A fraude fiscal é um crime de perigo uma vez que o legislador, com as condutas tipificadas no art.º 103º do RGIT, não exige o efectivo dano ou lesão do bem jurídico - enquanto património fiscal do Estado. Desta forma, reconhece relevância penal às condutas ilegítimas "susceptíveis de causarem diminuição das receitas tributárias" (itálico nosso).

"Entendemos que a incriminação prevista no artigo 103º do RGIT corresponderá, ao nível da estrutura típica, a um crime de perigo, na medida em que não exige para a realização do tipo o efectivo prejuízo das receitas fiscais e a consequente lesão do património do Estado, antes se basta com a colocação em perigo do bem jurídico."

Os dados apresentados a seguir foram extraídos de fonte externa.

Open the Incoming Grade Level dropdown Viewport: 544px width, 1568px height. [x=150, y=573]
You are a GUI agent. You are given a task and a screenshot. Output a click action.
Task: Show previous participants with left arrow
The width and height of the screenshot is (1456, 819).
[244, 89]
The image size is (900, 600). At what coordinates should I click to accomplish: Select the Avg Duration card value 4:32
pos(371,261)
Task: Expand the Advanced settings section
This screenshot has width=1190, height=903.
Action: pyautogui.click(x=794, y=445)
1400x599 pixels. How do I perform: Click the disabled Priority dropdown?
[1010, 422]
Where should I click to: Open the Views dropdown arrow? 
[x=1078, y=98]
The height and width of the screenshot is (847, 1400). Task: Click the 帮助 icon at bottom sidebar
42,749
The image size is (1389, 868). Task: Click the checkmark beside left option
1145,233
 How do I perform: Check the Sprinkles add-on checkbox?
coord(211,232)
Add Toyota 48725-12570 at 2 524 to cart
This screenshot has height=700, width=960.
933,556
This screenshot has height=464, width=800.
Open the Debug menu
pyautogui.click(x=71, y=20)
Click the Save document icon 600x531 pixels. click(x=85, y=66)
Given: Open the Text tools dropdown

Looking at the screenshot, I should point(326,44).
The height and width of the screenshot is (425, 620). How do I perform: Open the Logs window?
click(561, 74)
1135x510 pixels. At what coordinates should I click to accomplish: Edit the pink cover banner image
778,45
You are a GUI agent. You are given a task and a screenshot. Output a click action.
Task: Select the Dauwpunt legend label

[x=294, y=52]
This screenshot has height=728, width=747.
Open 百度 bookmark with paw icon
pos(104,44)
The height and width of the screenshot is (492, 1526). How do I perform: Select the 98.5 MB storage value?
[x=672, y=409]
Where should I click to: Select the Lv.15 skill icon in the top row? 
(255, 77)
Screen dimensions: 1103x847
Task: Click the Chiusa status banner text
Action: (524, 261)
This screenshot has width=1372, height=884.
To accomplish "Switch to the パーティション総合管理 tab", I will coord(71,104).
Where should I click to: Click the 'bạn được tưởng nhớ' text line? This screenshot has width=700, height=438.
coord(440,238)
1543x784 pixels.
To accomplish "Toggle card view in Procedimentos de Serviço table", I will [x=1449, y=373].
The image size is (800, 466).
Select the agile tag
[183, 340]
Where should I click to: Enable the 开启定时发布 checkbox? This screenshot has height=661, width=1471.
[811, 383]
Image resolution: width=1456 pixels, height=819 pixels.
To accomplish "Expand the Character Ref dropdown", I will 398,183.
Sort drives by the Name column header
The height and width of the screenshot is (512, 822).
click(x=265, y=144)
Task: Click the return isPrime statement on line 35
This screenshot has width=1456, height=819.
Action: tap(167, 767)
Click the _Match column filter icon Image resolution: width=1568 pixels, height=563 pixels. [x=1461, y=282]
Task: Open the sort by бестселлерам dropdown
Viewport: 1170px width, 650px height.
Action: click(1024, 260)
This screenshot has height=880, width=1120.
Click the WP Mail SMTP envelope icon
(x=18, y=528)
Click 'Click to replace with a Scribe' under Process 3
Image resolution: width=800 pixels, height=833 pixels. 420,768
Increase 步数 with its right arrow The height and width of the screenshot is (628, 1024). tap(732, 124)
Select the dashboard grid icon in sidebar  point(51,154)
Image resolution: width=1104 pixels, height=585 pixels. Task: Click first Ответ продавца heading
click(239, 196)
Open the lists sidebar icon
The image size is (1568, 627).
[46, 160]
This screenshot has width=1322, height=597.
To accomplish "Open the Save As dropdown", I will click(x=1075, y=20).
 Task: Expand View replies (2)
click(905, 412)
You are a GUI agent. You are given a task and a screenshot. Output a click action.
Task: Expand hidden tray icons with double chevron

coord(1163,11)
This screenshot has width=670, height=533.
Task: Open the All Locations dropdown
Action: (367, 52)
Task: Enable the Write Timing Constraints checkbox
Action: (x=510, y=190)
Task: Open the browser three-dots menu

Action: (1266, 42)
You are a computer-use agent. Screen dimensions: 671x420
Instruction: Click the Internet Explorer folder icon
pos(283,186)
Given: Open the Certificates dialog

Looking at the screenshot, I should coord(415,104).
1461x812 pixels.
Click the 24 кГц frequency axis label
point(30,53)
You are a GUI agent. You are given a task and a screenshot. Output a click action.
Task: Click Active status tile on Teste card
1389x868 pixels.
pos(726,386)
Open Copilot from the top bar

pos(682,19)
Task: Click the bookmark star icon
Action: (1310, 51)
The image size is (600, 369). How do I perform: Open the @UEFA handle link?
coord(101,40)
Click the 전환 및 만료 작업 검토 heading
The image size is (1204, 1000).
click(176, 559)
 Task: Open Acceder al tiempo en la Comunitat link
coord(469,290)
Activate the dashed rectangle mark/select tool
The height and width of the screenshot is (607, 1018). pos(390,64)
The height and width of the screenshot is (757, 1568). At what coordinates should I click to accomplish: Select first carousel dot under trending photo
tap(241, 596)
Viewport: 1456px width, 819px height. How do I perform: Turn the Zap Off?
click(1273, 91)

O legislador "embora não exigindo a verificação, a posteriori, de um perigo concreto, precisou no tipo legal a necessidade de essas condutas serem susceptíveis de diminuírem as receitas fiscais."18

Ao utilizar a expressão "susceptíveis de causarem", a lei pressupõe o carácter perigoso das condutas".19

Tal facto quer dizer que sendo susceptível de pôr em causa o valor do imposto a pagar no final do exercício, a simples criação de tais esquemas é um acto preparatório do crime de fraude fiscal.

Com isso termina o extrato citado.